--- PÁGINA ---
▬▬▬▬▬▬▬▬▬▬
La advertencia del Evangelio sobre la llegada del “ladrón”, pillando por sorpresa al dueño de la casa, parece no haber sido entendida, ni estar recibiendo la atención que merece cuando el ladrón está a la puerta.
¿Como sabemos que “el ladrón” está a la puerta? Porque es un “ladrón” muy especial: Aunque no comunique ni el día ni la hora, que sólo el Padre conoce (Mt 24, 36), se molesta en avisar que viene y, sobre todo, nos ha mandado por delante a su Madre para que las cosas no nos cojan por sorpresa. De manera que, si no atendemos a los cientos de mariofanías y de revelaciones que insisten en la cercanía – inminencia ya – de la Segunda Venida del Señor, somos quizá correctos eclesiásticamente, pero bastante imprudentes cara al Cielo. A la Señora, todavía, se le puede dar con la puerta en las narices. (Como se ha hecho para desgracia de España en el caso de Garabandal). Ella no fuerza las cosas. Es la paciencia y la perseverancia encarnadas. Pero es dudoso que ese trato dado a su precursora y preparadora, convertido en hábito bajo distintos pretextos, le guste a su Hijo. Por ello no es honesto aducir textos del Evangelio, sacándolos de su contexto. Porque el mismo Jesucristo que reserva al Padre el conocimiento exclusivo del día y la hora, es el que exhorta a interpretar sin desmayo los signos de los tiempos (Mc 13, 28-29). Nuestra fe cristiana es “fe en el tiempo, no destinada a ocupar espacios sino a impulsar procesos”: es cierto. Pero esto no puede entenderse al modo hegeliano sino dentro del horizonte teocéntrico.
Por algo Jesús llamó hipócritas a quienes no reconocían su tiempo (Lc 12, 54-56) y hoy seguramente les llamaría algo peor. Lo explicó muy bien el beato Henry Newman – en su cuarto sermón sobre el anticristo - al confesar que “toda generación de cristianos debería escrutar el horizonte desde una atalaya, cada vez más intensamente a medida que el tiempo transcurre…” Casi dos siglos más tarde, ese “escrutar cada vez más intensamente el horizonte” que debería estar en su punto álgido ha sido, por el contrario, relegado. Lo cual es otro signo añadido.
▬▬▬▬▬▬▬▬▬▬
--- LISTADO DE DATOS ---
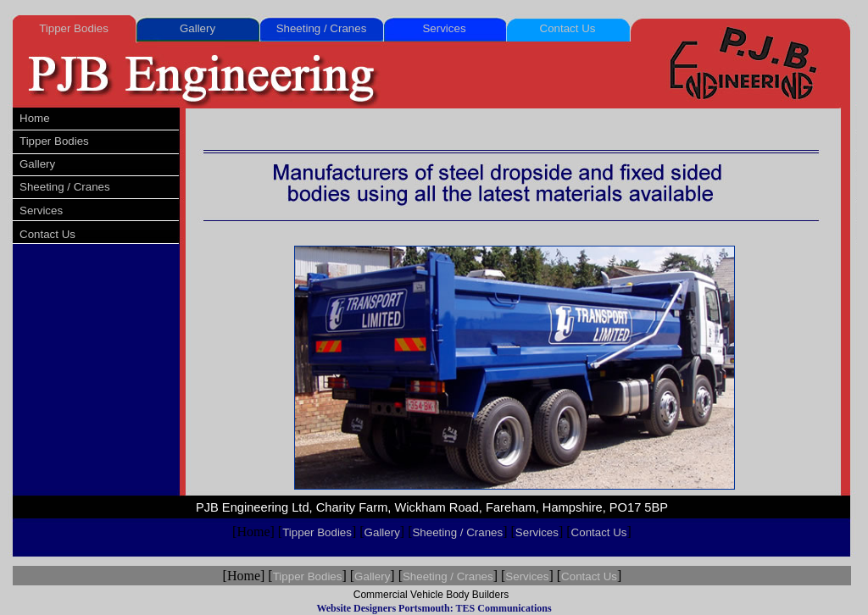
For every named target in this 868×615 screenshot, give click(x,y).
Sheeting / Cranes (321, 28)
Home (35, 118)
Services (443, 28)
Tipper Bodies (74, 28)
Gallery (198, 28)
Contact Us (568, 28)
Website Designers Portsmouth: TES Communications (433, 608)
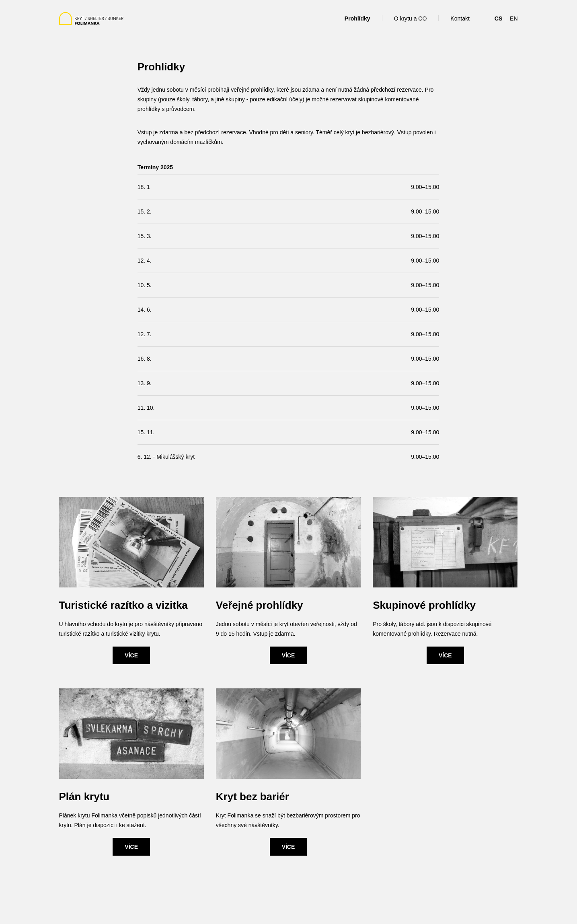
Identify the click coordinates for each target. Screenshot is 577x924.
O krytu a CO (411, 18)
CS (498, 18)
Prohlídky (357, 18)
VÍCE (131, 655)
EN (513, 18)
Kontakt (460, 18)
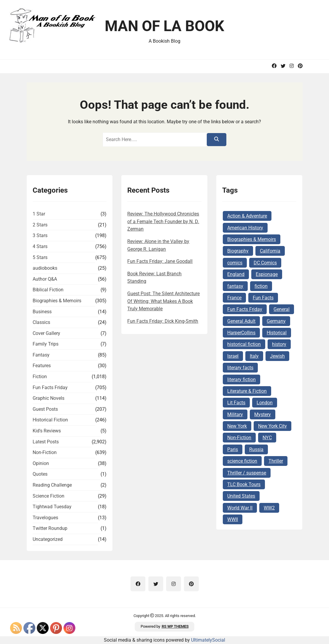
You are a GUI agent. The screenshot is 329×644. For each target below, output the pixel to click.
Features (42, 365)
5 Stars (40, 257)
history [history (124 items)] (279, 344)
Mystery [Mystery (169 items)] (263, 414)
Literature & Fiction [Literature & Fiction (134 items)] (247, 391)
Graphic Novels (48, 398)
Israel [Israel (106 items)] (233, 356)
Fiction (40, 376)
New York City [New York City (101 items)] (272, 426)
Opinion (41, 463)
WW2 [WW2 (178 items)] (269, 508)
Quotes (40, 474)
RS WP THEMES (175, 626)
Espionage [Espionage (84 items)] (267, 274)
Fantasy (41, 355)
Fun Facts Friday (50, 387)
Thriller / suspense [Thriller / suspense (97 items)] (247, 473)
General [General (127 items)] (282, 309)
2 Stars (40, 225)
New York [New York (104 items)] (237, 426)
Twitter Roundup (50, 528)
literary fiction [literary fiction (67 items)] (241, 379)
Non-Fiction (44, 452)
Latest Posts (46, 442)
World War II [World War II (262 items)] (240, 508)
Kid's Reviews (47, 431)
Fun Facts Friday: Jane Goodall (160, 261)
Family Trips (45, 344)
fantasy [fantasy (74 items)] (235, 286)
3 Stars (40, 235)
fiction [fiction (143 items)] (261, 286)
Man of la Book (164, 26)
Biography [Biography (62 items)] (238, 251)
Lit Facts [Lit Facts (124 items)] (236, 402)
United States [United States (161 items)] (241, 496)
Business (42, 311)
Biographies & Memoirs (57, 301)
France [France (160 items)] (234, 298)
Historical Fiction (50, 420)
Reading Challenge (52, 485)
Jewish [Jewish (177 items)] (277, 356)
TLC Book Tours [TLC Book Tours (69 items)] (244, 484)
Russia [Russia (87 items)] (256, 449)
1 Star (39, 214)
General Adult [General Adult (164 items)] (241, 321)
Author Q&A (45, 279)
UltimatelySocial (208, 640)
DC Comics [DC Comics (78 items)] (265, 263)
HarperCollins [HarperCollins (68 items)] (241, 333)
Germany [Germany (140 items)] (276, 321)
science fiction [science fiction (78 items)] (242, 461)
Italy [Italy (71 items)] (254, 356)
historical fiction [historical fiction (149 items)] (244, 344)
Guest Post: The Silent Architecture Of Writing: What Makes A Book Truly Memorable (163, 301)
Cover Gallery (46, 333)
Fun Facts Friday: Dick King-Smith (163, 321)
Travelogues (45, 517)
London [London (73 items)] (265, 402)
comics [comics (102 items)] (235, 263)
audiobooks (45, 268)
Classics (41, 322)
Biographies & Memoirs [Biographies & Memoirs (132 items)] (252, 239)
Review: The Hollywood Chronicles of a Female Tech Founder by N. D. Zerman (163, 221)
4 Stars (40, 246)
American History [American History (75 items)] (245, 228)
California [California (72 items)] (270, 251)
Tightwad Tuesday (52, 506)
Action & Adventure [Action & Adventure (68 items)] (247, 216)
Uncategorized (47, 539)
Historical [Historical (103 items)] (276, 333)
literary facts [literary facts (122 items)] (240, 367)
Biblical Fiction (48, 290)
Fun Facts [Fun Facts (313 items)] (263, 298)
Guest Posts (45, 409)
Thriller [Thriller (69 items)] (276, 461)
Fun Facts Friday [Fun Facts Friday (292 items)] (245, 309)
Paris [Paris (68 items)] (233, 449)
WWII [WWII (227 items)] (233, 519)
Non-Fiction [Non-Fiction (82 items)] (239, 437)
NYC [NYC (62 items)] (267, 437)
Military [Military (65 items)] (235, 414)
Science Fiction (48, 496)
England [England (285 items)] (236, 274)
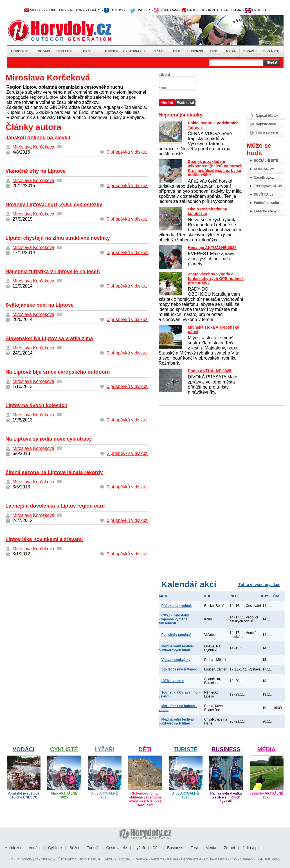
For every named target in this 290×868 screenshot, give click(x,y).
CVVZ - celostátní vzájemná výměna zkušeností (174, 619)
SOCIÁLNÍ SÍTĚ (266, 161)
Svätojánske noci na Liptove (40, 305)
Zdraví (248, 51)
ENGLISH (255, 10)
▬▬▬▬▬▬▬▬▬▬
--- EJERCICIOS POR RESOLVER ---
• a. Copia sin cambios el fragmento de la página que comienza en las palabras "La advertencia del" y termina después de las palabras "a la puerta.".
• b. Responde estas preguntas con datos de la página:
(i) ¿En qué sermón de Henry Newman aparece la frase citada sobre escrutar el horizonte?
(ii) ¿A quiénes llamó Jesús hipócritas?
(iii) ¿Qué caso se menciona como ejemplo de haber dado con la puerta en las narices a la Señora?
• c. Enumera todas las referencias bíblicas que la página cita entre paréntesis.
Las entradas no tienen relación alguna con la página.

--- SOLUCIONES EN ORDEN ---
• a.
La advertencia del Evangelio sobre la llegada del “ladrón”, pillando por sorpresa al dueño de la casa, parece no haber sido entendida, ni estar recibiendo la atención que merece cuando el ladrón está a la puerta.

• b.
(i) En su cuarto sermón sobre el anticristo.
(ii) A quienes no reconocían su tiempo.
(iii) El caso de Garabandal.

• c.
Mt 24, 36
Mc 13, 28-29
Lc 12, 54-56